(What you have to do): Output the records. Match them exactly.

(Given records):
>>>>

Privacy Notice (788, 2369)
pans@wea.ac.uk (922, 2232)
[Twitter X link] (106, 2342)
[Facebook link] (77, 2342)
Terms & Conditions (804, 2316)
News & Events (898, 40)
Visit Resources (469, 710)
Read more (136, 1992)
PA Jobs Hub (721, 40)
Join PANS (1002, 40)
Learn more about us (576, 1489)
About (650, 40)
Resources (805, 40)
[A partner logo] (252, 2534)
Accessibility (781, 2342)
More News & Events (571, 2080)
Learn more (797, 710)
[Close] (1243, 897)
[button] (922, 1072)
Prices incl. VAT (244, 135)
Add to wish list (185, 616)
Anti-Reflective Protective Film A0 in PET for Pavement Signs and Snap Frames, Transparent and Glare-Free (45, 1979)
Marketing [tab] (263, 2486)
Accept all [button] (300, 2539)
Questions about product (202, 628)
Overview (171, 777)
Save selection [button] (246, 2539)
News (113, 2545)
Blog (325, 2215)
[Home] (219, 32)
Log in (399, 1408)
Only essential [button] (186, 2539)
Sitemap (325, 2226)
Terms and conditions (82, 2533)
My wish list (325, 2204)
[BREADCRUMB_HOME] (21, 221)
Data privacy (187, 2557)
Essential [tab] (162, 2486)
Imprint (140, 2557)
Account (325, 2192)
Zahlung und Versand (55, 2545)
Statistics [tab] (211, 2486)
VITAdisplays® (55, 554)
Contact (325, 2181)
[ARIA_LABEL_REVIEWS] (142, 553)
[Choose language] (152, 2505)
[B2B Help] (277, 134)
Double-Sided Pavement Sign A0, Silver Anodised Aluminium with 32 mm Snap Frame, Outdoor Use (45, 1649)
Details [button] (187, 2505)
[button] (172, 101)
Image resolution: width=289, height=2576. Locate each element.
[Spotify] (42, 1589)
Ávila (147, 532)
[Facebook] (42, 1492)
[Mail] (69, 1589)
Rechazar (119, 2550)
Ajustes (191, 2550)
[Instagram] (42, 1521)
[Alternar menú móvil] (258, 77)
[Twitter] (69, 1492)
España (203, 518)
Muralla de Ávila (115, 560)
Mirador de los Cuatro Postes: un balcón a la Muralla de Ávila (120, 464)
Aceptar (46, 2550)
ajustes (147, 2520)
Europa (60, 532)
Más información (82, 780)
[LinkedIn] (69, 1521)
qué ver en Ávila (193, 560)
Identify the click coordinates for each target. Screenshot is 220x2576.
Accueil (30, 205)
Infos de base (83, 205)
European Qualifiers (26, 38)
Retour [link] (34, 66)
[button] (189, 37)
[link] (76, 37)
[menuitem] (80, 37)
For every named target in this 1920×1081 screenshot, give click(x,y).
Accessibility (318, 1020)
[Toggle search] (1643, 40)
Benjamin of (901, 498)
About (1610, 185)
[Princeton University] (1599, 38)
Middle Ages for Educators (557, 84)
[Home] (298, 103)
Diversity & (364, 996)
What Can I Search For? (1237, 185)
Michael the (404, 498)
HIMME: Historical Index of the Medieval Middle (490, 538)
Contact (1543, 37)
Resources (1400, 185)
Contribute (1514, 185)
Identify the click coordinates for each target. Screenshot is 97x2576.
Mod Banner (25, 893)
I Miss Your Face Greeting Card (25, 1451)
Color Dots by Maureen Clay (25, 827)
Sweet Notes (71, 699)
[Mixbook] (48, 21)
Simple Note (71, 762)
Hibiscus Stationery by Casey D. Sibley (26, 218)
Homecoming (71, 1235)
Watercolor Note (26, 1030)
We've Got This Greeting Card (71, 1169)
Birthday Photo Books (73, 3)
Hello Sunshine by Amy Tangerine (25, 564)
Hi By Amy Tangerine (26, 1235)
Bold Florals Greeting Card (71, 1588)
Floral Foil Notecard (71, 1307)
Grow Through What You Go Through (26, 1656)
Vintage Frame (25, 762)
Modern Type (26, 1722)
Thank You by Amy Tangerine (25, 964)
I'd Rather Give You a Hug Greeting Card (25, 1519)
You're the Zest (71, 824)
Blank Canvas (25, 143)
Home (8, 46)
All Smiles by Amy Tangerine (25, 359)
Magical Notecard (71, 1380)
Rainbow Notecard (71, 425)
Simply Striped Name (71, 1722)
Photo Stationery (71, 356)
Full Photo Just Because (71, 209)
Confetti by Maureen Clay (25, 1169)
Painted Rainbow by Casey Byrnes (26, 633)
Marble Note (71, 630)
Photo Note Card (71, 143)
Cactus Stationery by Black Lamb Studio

<<<<

(Task result):
Privacy Notice (788, 2369)
pans@wea.ac.uk (922, 2232)
[Twitter X link] (106, 2342)
[Facebook link] (77, 2342)
Terms & Conditions (804, 2316)
News & Events (898, 40)
Visit Resources (469, 710)
Read more (136, 1992)
PA Jobs Hub (721, 40)
Join PANS (1002, 40)
Learn more about us (576, 1489)
About (650, 40)
Resources (805, 40)
[A partner logo] (252, 2534)
Accessibility (781, 2342)
More News & Events (571, 2080)
Learn more (797, 710)
[Close] (1243, 897)
[button] (922, 1072)
Prices incl. VAT (244, 135)
Add to wish list (185, 616)
Anti-Reflective Protective Film A0 in PET for Pavement Signs and Snap Frames, Transparent and Glare-Free (45, 1979)
Marketing [tab] (263, 2486)
Accept all [button] (300, 2539)
Questions about product (202, 628)
Overview (171, 777)
Save selection [button] (246, 2539)
News (113, 2545)
Blog (325, 2215)
[Home] (219, 32)
Log in (399, 1408)
Only essential [button] (186, 2539)
Sitemap (325, 2226)
Terms and conditions (82, 2533)
My wish list (325, 2204)
[BREADCRUMB_HOME] (21, 221)
Data privacy (187, 2557)
Essential [tab] (162, 2486)
Imprint (140, 2557)
Account (325, 2192)
Zahlung und Versand (55, 2545)
Statistics [tab] (211, 2486)
VITAdisplays® (55, 554)
Contact (325, 2181)
[ARIA_LABEL_REVIEWS] (142, 553)
[Choose language] (152, 2505)
[B2B Help] (277, 134)
Double-Sided Pavement Sign A0, Silver Anodised Aluminium with 32 mm Snap Frame, Outdoor Use (45, 1649)
Details [button] (187, 2505)
[button] (172, 101)
Image resolution: width=289, height=2576. Locate each element.
[Spotify] (42, 1589)
Ávila (147, 532)
[Facebook] (42, 1492)
[Mail] (69, 1589)
Rechazar (119, 2550)
Ajustes (191, 2550)
[Instagram] (42, 1521)
[Alternar menú móvil] (258, 77)
[Twitter] (69, 1492)
España (203, 518)
Muralla de Ávila (115, 560)
Mirador de los Cuatro Postes: un balcón a la Muralla de Ávila (120, 464)
Aceptar (46, 2550)
ajustes (147, 2520)
Europa (60, 532)
Más información (82, 780)
[LinkedIn] (69, 1521)
qué ver en Ávila (193, 560)
Identify the click coordinates for each target. Screenshot is 220x2576.
Accueil (30, 205)
Infos de base (83, 205)
European Qualifiers (26, 38)
Retour [link] (34, 66)
[button] (189, 37)
[link] (76, 37)
[menuitem] (80, 37)
For every named target in this 1920×1081 screenshot, give click(x,y).
Accessibility (318, 1020)
[Toggle search] (1643, 40)
Benjamin of (901, 498)
About (1610, 185)
[Princeton University] (1599, 38)
Middle Ages for Educators (557, 84)
[Home] (298, 103)
Diversity & (364, 996)
What Can I Search For? (1237, 185)
Michael the (404, 498)
HIMME: Historical Index of the Medieval Middle (490, 538)
Contact (1543, 37)
Resources (1400, 185)
Contribute (1514, 185)
Identify the click coordinates for each target. Screenshot is 97x2576.
Mod Banner (25, 893)
I Miss Your Face Greeting Card (25, 1451)
Color Dots by Maureen Clay (25, 827)
Sweet Notes (71, 699)
[Mixbook] (48, 21)
Simple Note (71, 762)
Hibiscus Stationery by Casey D. Sibley (26, 218)
Homecoming (71, 1235)
Watercolor Note (26, 1030)
We've Got This Greeting Card (71, 1169)
Birthday Photo Books (73, 3)
Hello Sunshine by Amy Tangerine (25, 564)
Hi By Amy Tangerine (26, 1235)
Bold Florals Greeting Card (71, 1588)
Floral Foil Notecard (71, 1307)
Grow Through What You Go Through (26, 1656)
Vintage Frame (25, 762)
Modern Type (26, 1722)
Thank You by Amy Tangerine (25, 964)
I'd Rather Give You a Hug Greeting Card (25, 1519)
You're the Zest (71, 824)
Blank Canvas (25, 143)
Home (8, 46)
All Smiles by Amy Tangerine (25, 359)
Magical Notecard (71, 1380)
Rainbow Notecard (71, 425)
Simply Striped Name (71, 1722)
Photo Stationery (71, 356)
Full Photo Just Because (71, 209)
Confetti by Maureen Clay (25, 1169)
Painted Rainbow by Casey Byrnes (26, 633)
Marble Note (71, 630)
Photo Note Card (71, 143)
Cactus Stationery by Black Lamb Studio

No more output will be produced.